Eni annuncia il piano 2026-2030: crescita della produzione, oltre 40 miliardi di cassa e rafforzamento della remunerazione agli azionisti
Eni traccia la rotta dei prossimi anni e presenta al mercato una strategia che punta su crescita, resilienza e disciplina finanziaria. Il Capital Markets Update 2026-2030, illustrato a Roma alla comunità finanziaria, delinea un piano fondato su solidi pilastri industriali e su un modello innovativo capace di coniugare sviluppo e ritorno per gli azionisti. Al centro della strategia resta la coerenza nell’esecuzione, che ha consentito al gruppo guidato da Claudio Descalzi di raggiungere gli obiettivi anche in un contesto caratterizzato da forte volatilità. Un percorso sostenuto da un portafoglio Exploration & Production definito il più solido nella storia della società, in grado di garantire visibilità sulla crescita futura della produzione e sui flussi di cassa.
“Il caposaldo strategico di Eni rimane la coerenza, determinante in un contesto di mercato incerto e volatile”, ha sottolineato l’amministratore delegato Claudio Descalzi, evidenziando come attività esplorative, tecnologie avanzate e una strategia finanziaria chiara rappresentino i pilastri della crescita e della resilienza del gruppo.
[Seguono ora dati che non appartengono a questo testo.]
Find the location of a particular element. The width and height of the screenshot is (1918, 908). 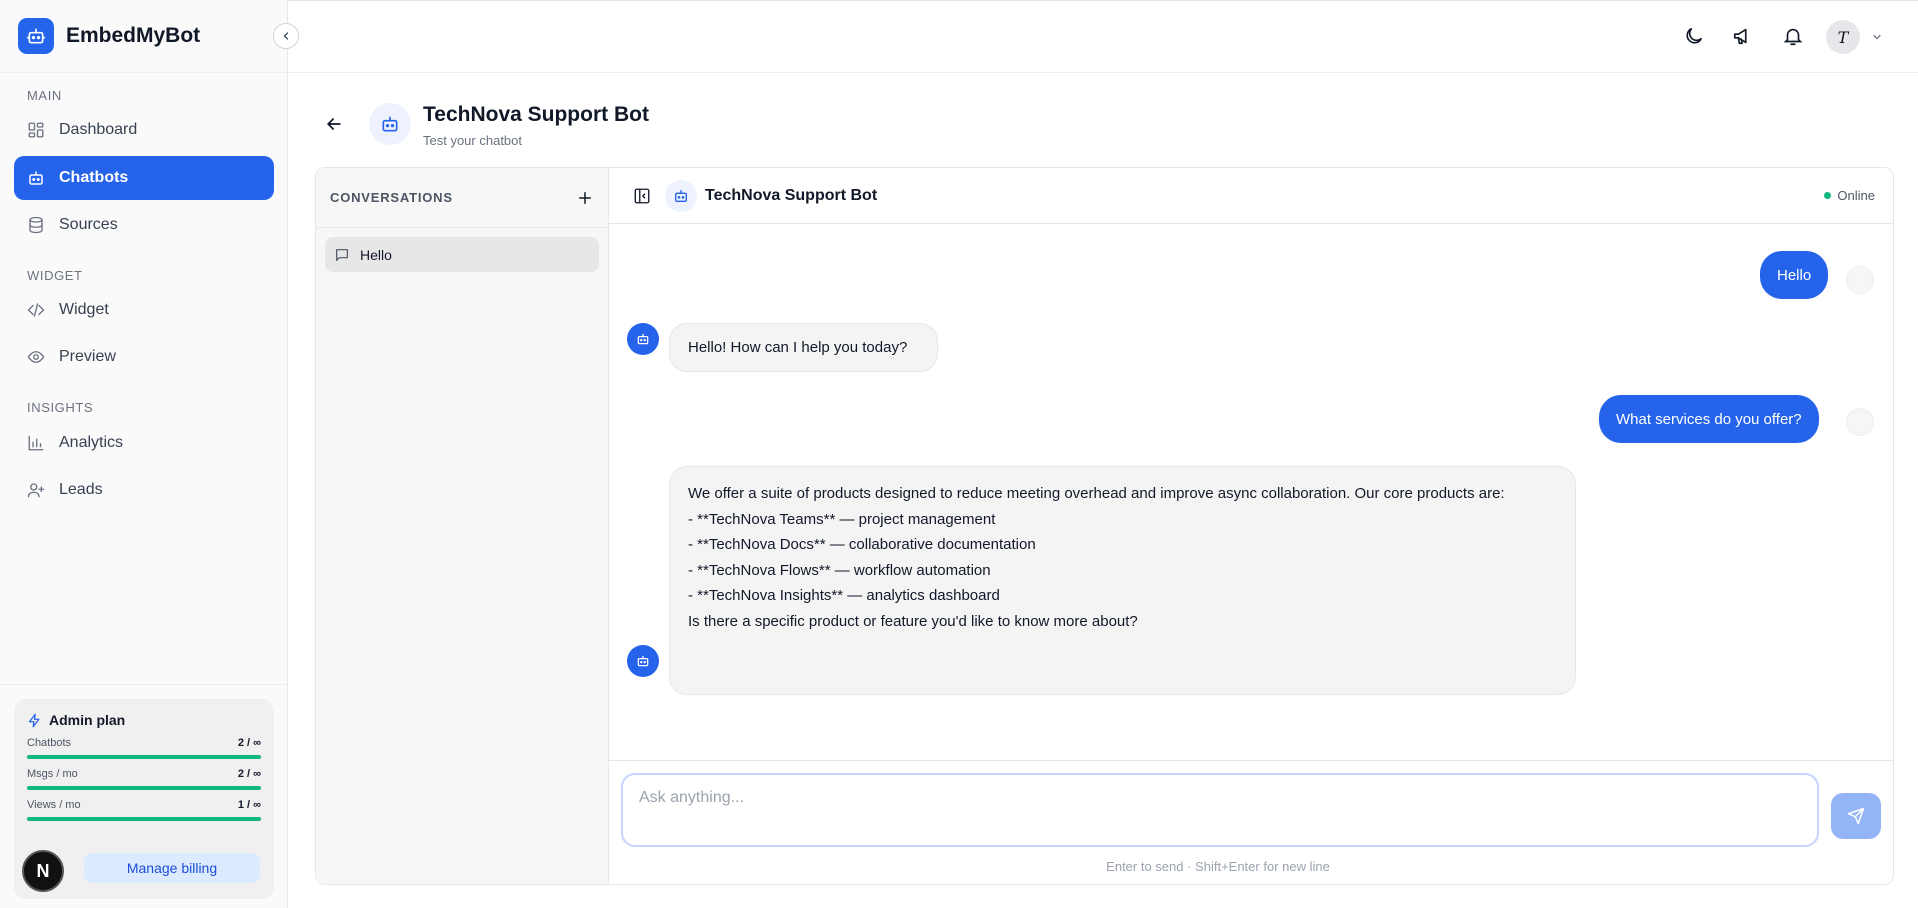

plan-title: Admin plan is located at coordinates (144, 720).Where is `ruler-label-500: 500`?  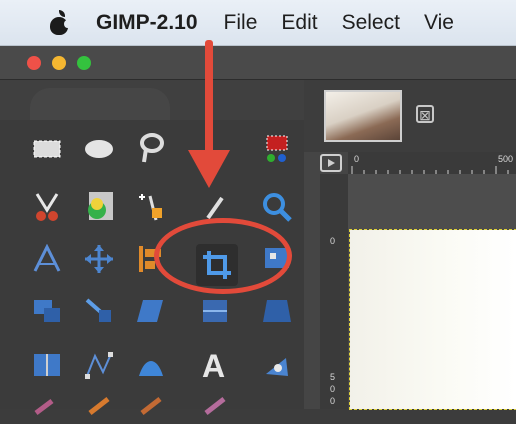 ruler-label-500: 500 is located at coordinates (506, 159). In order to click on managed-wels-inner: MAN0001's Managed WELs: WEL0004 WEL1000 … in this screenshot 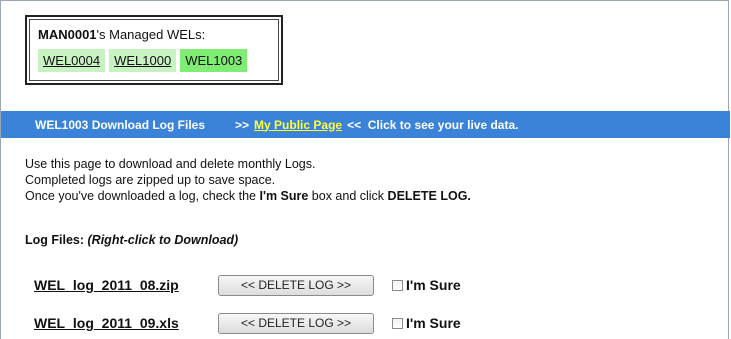, I will do `click(154, 50)`.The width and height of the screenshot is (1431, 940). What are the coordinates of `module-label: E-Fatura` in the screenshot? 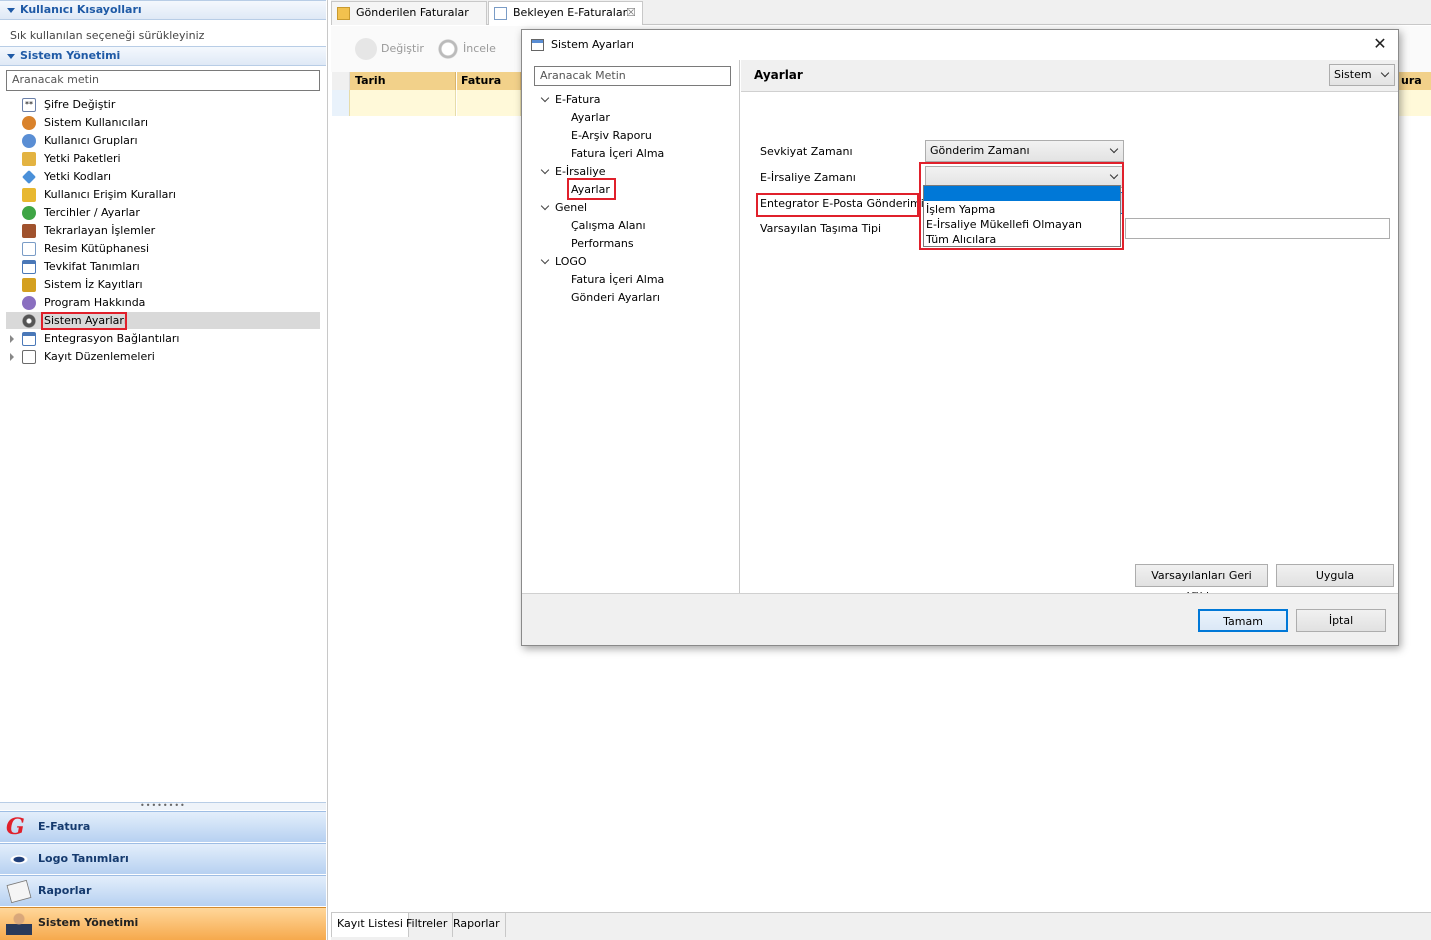 It's located at (64, 826).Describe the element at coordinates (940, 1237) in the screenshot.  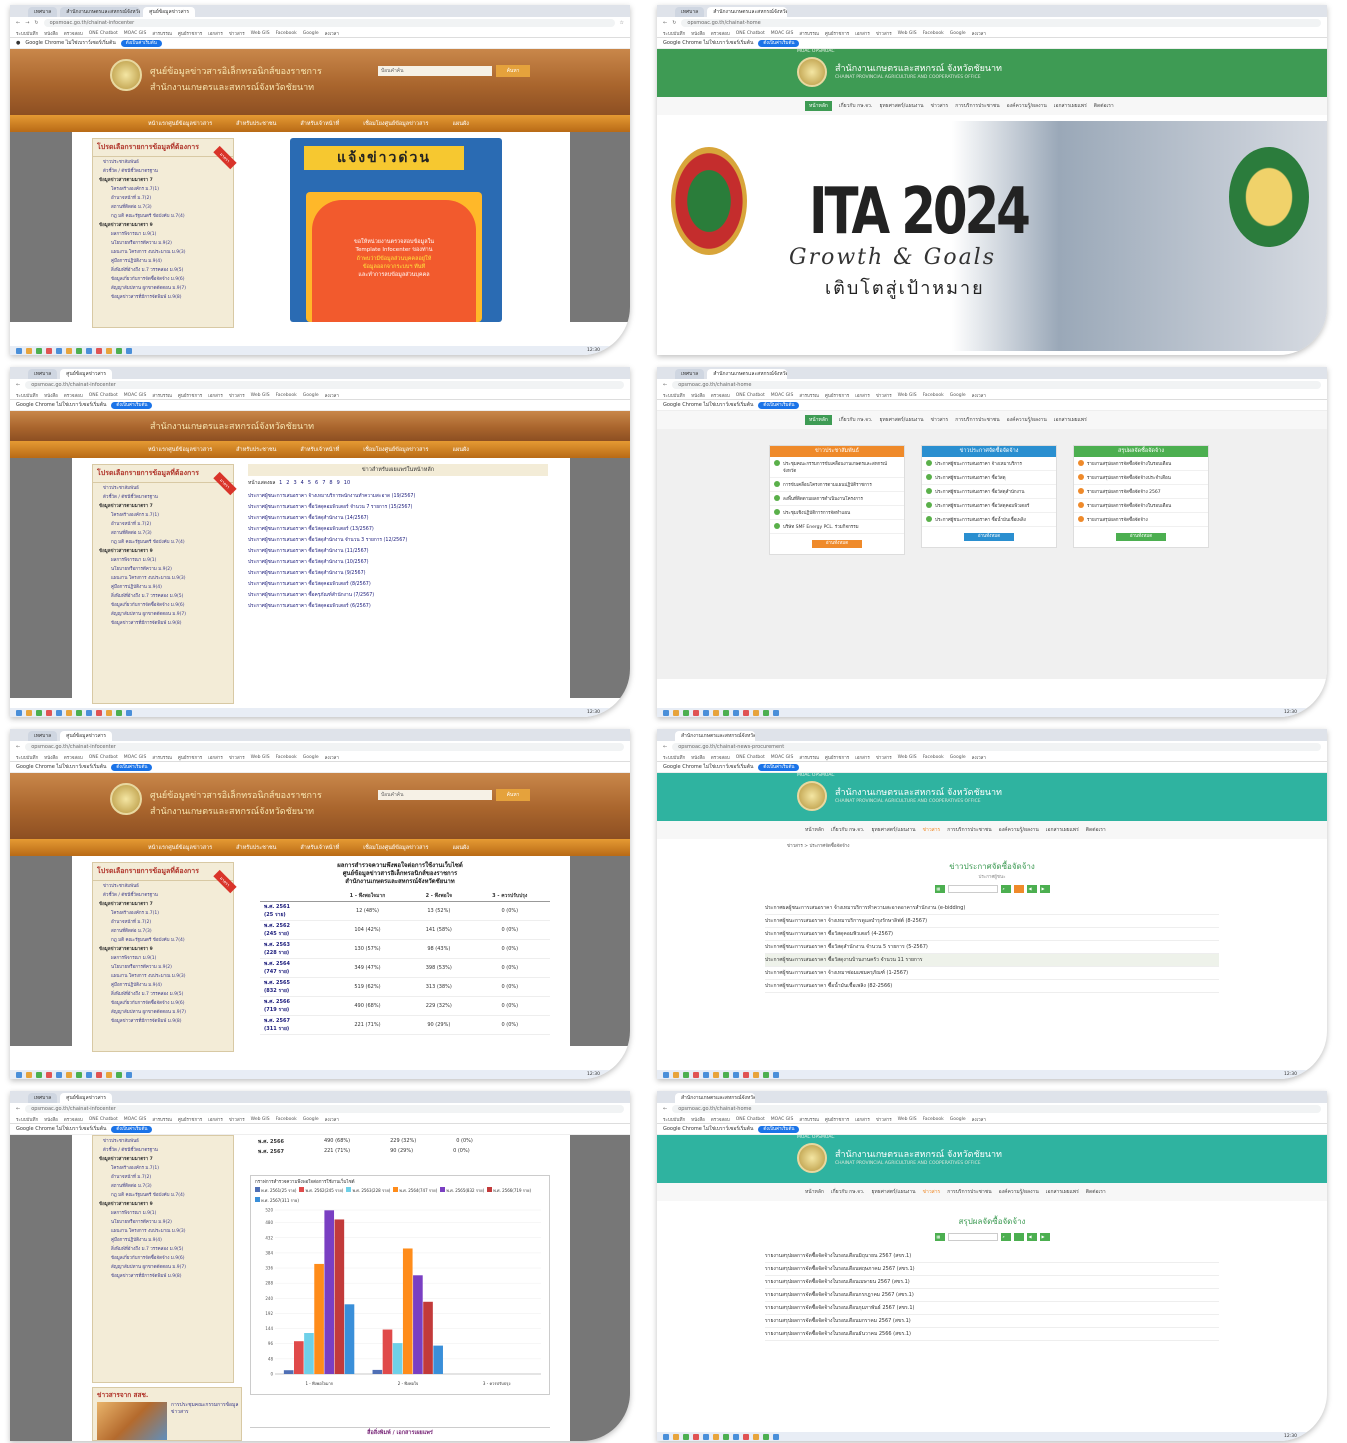
I see `filter-icon: ▦` at that location. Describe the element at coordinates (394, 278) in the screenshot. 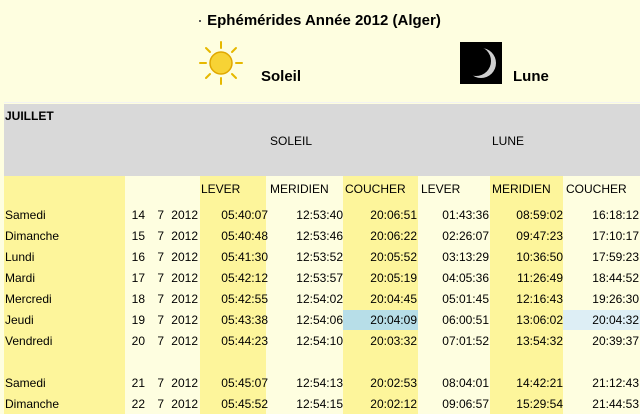

I see `table-cell-sc: 20:05:19` at that location.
Nel dettaglio, il piano prevede una crescita della produzione nel settore oil&gas tra il 3% e il 4% annuo fino al 2030, sostenuta da un portafoglio progetti ampio e diversificato a livello geografico e tecnologico. La produzione attesa raggiungerà circa 850 mila barili equivalenti al giorno entro fine decennio, con un tasso di rimpiazzo delle riserve superiore al 140%.
Accanto al business tradizionale, Eni rafforza il proprio impegno nella transizione energetica attraverso modelli innovativi basati su società autonome e autofinanziate. In particolare, Plenitude ed Enilive rappresentano due pilastri strategici della crescita futura: la prima punta a raggiungere 15 GW di capacità rinnovabile installata entro il 2030, mentre la seconda prevede una capacità produttiva di biocarburanti pari a 5 milioni di tonnellate. La strategia finanziaria si conferma altrettanto centrale. Il gruppo prevede una forte generazione di cassa, con un Cash Flow From Operations che dovrebbe arrivare a circa 17 miliardi di euro nel 2030, registrando una crescita media annua del 14%. Nell’arco del piano, il free cash flow potrebbe superare i 40 miliardi di euro, a fronte di un indebitamento mantenuto su livelli storicamente bassi, con un gearing compreso tra il 10% e il 15%.
Questa solidità finanziaria si traduce anche in una maggiore remunerazione per gli azionisti. Per il 2026 Eni proporrà un dividendo di 1,10 euro per azione, in crescita di circa il 5%, accompagnato da un programma di buyback iniziale da 1,5 miliardi di euro. Previsti inoltre ulteriori meccanismi di distribuzione in caso di scenari di mercato particolarmente favorevoli. Il piano introduce anche un modello organizzativo innovativo basato su “società satellite”, capaci di autofinanziarsi e di attrarre capitali, migliorando l’efficienza complessiva e la disciplina nell’allocazione delle risorse. Un approccio che consente a Eni di bilanciare crescita organica e valorizzazione degli asset, rafforzando al contempo la propria flessibilità strategica.
Nel complesso, il Capital Markets Update 2026-2030 conferma la volontà di Eni di consolidare il proprio ruolo di protagonista nel settore energetico globale, puntando su diversificazione, innovazione e sostenibilità. Un equilibrio tra tradizione industriale e trasformazione che mira a garantire sviluppo nel lungo periodo e valore per tutti gli stakeholder.